Второй из неосуществлённых – это проект книги о бабочках в искусстве. Сохранилось огромное количество записей, черновиков, но от книги Набоков в конце концов отказался. А вот проект о писательницах… из него вышло, может быть, некоторое количество рецензий, три рассказа и довольно большой эпистолярный багаж. Да, и, конечно, после войны это продолжается уже в англоязычных романах, прежде всего в романе «Пнин», в образе Лизы Боголеповой, в её стихах. Я думаю, что следует разделять, следует дифференцировать между нелюбовью Набокова к имитаторам вообще, в том числе к имитаторам больших писателей-женщин, и его некоторыми расхождениями в оценках таланта крупнейших русских поэтов XX века, – расхождениями с мейнстримной оценкой.

Ахматова обижена «Пниным»

Ахматовский случай самый показательный. Есть замечательная запись у Лидии Чуковской, где она говорит, что Ахматова обижена «Пниным», а я, говорит Чуковская, думаю, что это скорее пародия на эпигонов Ахматовой, чем на саму Ахматову. И я думаю, что это ключик. Набоков не любил эпигонов больших поэтов – Ахматовой или Гиппиус. И уже из этого импульса исходили другие его заявления в критике, в художественной прозе, русскоязычной, в трёх рассказах («Письмо в Россию», «Адмиралтейская игла» и «Случай из жизни») и потом уже в «Пнине».

Иван Толстой: В романе «Пнин» есть некая Мира Белочкина. Что стоит за этим именем, за этим образом, за этой героиней?

Максим Д. Шраер: Настолько, насколько это возможно, я попытался ответить на этот вопрос в работе, которая вышла лет пять назад в специальном томе, посвященном юбилею замечательного филолога, большого специалиста по литературе русской эмиграции Фёдора Полякова, нашего с вами общего друга, профессора в Вене, который очень много занимался Раисой Блох. И её мужем Михаилом Горлиным, поэтом и учёным-славистом (в Париже он работал в группе знаменитого Андре Мазона и разделял его взгляды на аутентичность «Слова о Полку Игореве»). Раиса Блох, поэт, медиевист, сначала петербурженка, потом жительница Берлина, позднее парижанка. Набоков был с ней знаком, не коротко, но знаком. В 1928-м году он написал уничижительную рецензию на её книгу «Мой город». Блох не могла понять, что же вызвало такое раздражение Набокова. Кроме того, там есть некоторая загадка. Это была двойная рецензия в «Руле». Ещё была некая Мариам Стоян с поэмой "Хам". Я предполагаю, что это на самом деле мистификация самой Блох, и поэтому рецензии были сдвоены.

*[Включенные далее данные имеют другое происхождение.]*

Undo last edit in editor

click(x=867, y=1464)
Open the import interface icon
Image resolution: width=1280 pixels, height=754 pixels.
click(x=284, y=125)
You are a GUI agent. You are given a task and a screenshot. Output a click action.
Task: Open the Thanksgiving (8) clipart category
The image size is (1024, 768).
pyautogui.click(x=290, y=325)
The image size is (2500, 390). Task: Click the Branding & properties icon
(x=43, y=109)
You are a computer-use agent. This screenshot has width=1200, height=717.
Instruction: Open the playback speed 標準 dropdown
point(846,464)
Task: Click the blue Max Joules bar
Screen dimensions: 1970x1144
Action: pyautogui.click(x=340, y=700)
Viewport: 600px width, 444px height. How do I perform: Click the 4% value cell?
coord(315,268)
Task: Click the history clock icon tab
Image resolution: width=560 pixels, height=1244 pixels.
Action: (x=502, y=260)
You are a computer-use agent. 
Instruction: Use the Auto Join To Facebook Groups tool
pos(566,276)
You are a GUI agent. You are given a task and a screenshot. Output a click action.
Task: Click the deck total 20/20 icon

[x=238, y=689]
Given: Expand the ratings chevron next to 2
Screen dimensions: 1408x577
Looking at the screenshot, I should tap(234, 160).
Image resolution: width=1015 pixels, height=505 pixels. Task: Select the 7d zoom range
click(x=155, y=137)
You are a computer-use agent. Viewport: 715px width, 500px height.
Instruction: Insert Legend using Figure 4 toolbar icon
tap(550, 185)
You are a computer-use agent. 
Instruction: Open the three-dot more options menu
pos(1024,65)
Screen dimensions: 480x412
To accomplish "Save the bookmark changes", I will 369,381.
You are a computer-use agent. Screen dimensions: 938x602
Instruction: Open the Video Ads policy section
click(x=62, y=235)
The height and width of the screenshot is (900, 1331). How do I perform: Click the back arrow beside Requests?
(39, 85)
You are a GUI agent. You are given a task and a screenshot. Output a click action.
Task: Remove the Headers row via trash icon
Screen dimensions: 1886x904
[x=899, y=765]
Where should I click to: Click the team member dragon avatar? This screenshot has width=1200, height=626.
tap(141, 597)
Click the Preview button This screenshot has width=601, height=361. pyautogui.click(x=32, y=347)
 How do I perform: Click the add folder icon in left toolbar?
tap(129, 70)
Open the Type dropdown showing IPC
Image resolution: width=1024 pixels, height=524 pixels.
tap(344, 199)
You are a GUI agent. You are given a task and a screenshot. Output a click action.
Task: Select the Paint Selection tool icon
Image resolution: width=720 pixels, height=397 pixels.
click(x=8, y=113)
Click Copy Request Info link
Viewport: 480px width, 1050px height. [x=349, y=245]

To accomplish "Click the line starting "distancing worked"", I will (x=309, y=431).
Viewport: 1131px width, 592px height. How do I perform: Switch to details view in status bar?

Раиса Блох. Мой город. Берлин, Петрополис, 1928. Обложка работы Николая Зарецкого.

Но тем не менее, судьба Блох складывалась сначала, наверное, счастливо, а потом очень несчастливо. Блох и Горлин переехали из Берлина в Париж в 1932-году. Супружеская пара Блох-Горлин была предметом любования и отчасти издевательств литературной эмиграции. Ходасевич написал о них шутливую басню. Их называли «голубиной парой»: Горлин, понятно, горлинка, и так далее. Но судьба их совершенно ужасна, потому что Горлин был арестован уже в мае 1941-го, сначала отправлен в транзитный лагерь Питивье, потом в июле 1942 года в Освенцим, в Аушвиц. Дата его смерти точно известна.

Что касается Блох, то она скрывалась на юге Франции, жила с фальшивым паспортом под именем «Мишель Мирай» (в нём сокрыты французское имя Горлина «Мишель» и само имя «Мира»), работала в специальной полутайной организации, которая спасала еврейских детей. Её брату удалось бежать в Швейцарию, он пытался её оттуда вызволить. Я потом нашел в архивах даже специальный документ, который был изготовлен консульством Сальвадора в Швейцарии, о том, что она является гражданкой этой страны. В октябре 1943 года при переходе швейцарской границы Раису Блох задержали швейцарские пограничники, вернули, она попала в руки гестапо. Мы знаем точно, когда она была отправлена из пересыльного лагеря Дранси в Аушвиц — в ноябре 1943 года. Дата её убийства неизвестна, но скорее всего, её убили сразу в тот день, когда в Аушвиц пришел конвой из Дранси.

Раиса Блох.

И вот проходят годы, после войны эмиграция начинает узнавать о судьбах тех, кто был убит в Шоа, или же о тех, кто состоял в резистансе или пытался спасти евреев, – как мать Мария, конечно. И потихоньку эти сведения доходят до Америки и достигают самого Набокова.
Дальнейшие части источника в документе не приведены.